The Problem is, Being ‘Weird’ is a GOOD Thing
Say it loud: I’m weird and I’m proud!
If you’ve been following American politics lately… well, first, my apologies, because American politics have descended to depths even Mark Twain couldn’t have imagined. Bearing in mind that Twain once wrote “It could probably be shown by facts and figures that there is no distinctly native American criminal class except Congress,” to suggest even he couldn’t have imagined our politics becoming this dire, dismal and dumb is really saying something.
In recent weeks, Democrats have begun to label as “weird” certain Republicans, including former reality TV show host Donald Trump’s running mate, JD “Cat Ladies Are Sinister” Vance. And if their reactions are any indication, Republicans are not real fond of being called weird.
Look, I get that this is politics and that any attack which appears to be working probably seems like an attack worth continuing, at least in the minds of little, miserable creatures like political campaign strategists and communications consultants. But as an out and proud weirdo, I’m just not happy about this.
As a confessed, committed, lifelong weirdo, I’m not happy about having JD Vance counted among my peers, even if he and I do share a certain affection for The Lord of the Rings. If Vance were truly weird, his beard would look like Gandalf’s and he wouldn’t be a Senator from fucking Ohio.
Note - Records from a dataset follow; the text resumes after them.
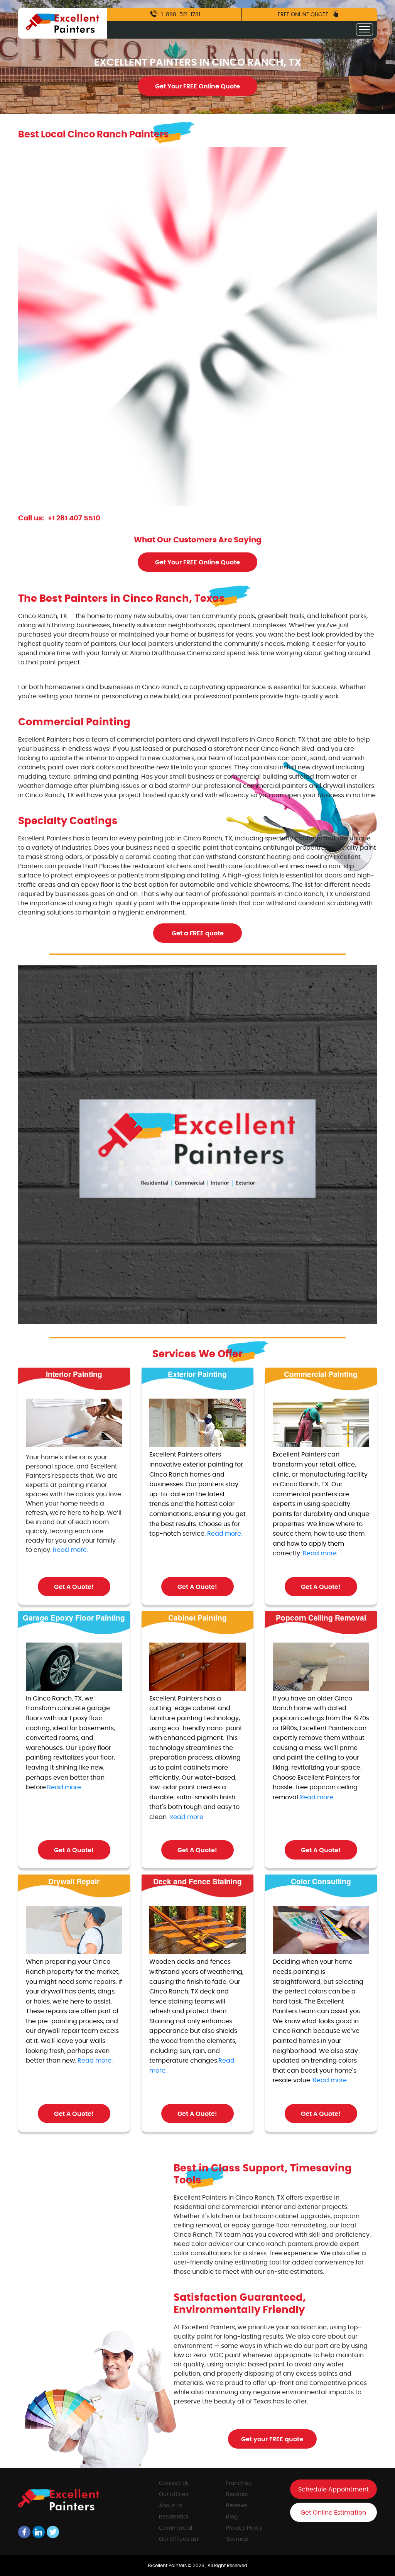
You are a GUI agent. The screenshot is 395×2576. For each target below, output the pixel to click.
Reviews (237, 2505)
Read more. (70, 1550)
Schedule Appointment (333, 2489)
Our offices (173, 2494)
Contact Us (174, 2483)
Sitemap (237, 2539)
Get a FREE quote (198, 933)
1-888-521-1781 (180, 14)
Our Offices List (179, 2539)
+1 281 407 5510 (74, 518)
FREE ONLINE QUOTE (304, 14)
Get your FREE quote (272, 2439)
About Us (170, 2505)
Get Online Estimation (333, 2513)
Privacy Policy (244, 2528)
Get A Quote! (74, 1587)
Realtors (237, 2494)
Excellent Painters (168, 2565)
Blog (232, 2517)
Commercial (175, 2528)
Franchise (239, 2483)
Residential (173, 2517)
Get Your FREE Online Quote (197, 86)
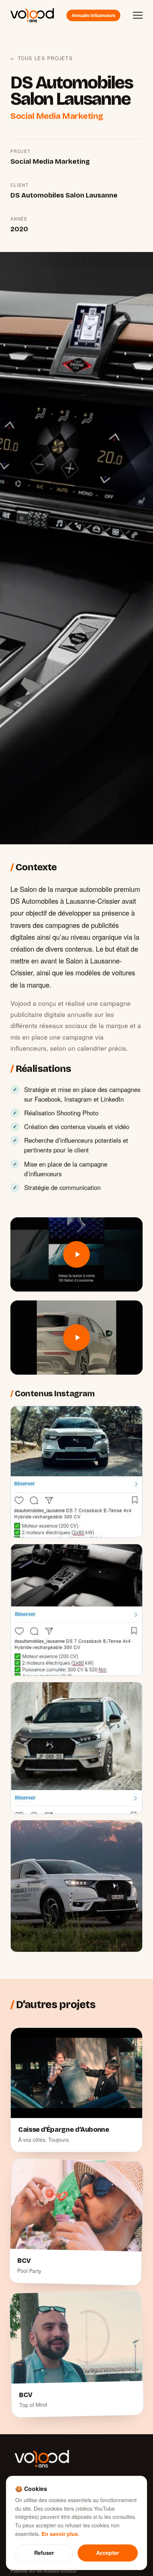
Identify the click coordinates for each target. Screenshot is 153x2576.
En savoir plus (60, 2533)
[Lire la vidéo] (76, 1254)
Granted, if JD Vance truly had fucked a couch once upon a time, that certainly could have counted as a weird thing to do. Sadly though, the couch thing appears to be a false claim – which I suppose is good news for the couch, at least.
When I was a young student, from elementary school through high school, I was part of a group that was ostracized for being weird. We were mocked, harassed, bullied and occasionally beaten for being weird. What was it that made us seem so weird to the other kids? We were part of something called the “gifted program,” which was allegedly created to serve kids who were moving along faster, academically speaking, than their peers, but which really seemed to serve primarily as a means of identifying and segregating weirdos and nerds from the “normal” kids.
One day, while on my way to attend a function coordinated by the gifted program, I was surrounded by a group of boys who took issue with the way I dressed, the way my hair was styled and just about everything else about me that was visually observable. They didn’t beat me, luckily, but they did shove me to the ground repeatedly, call me a “faggot” countless times and throw my lunch bag in the trash – but only after stealing my Doritos, naturally.
By the time I got to the assembly, I was furious, frustrated and flummoxed. Fighting back tears, I told a kid named Steve, one of the older boys in the gifted program, what had happened. In finishing my story, I said something like “Sometimes I really wish I could just be normal.”
Steve wasn’t having it.
“Fuck that,” Steve said. “Being normal sucks. The kids who just fucked with you are normal. Normal is just another word for mediocre, ignorant, dull and unimaginative. Weird people are creative, weird people are interesting. Weird people do things other people remember and talk about for years. Weird people make art and music and invent useful things. Normal people work in offices and take phone calls and go to meetings. Fuck being normal.”
Beyond cheering me up for the rest of the day, Steve’s observations became the safe room within my awkward teenage mind-home. When other kids fucked with me because of the way I looked, the way I talked, or any of the countless other things about me they harped on, instead of responding with anger or shame or frustration, I’d just shine them, not even acknowledging their bullshit anymore, let alone reacting to it.
“Damn right I’m weird,” was my new attitude. “Try not to get too jealous over it.”
A little over eight years ago, JD Vance famously wrote of his now-running mate that “Trump is cultural heroin.”
“He makes some feel better for a bit,” Vance continued. “But he cannot fix what ails them, and one day they’ll realize it… What Trump offers is an easy escape from the pain. To every complex problem, he promises a simple solution. He can bring jobs back simply by punishing offshoring companies into submission. As he told a New Hampshire crowd—folks all too familiar with the opioid scourge—he can cure the addiction epidemic by building a Mexican wall and keeping the cartels out. He will spare the United States from humiliation and military defeat with indiscriminate bombing. It doesn’t matter that no credible military leader has endorsed his plan. He never offers details for how these plans will work, because he can’t. Trump’s promises are the needle in America’s collective vein.”
The fact that Vance has changed his tune so completely and turned from harsh Trump critic to fawning Vice Presidential Trump lackey isn’t weird, it’s merely hypocritical – and here in America, hypocrisy is as normal as it comes.
The adult industry has lots of weird people in it, thankfully. Without them, we’d probably have nothing but the most tired, cliché porn being made, all around the planet. The female performers would all look like early 90s Pamela Anderson clones and nobody would fuck anybody unless there was pizza, pool cleaning or broken plumbing involved.
The people the GOP has chosen to lead their party aren’t weird; they’re just a bunch of cynical, dishonest pricks. The global society of weirdos hereby categorically rejects their application for membership.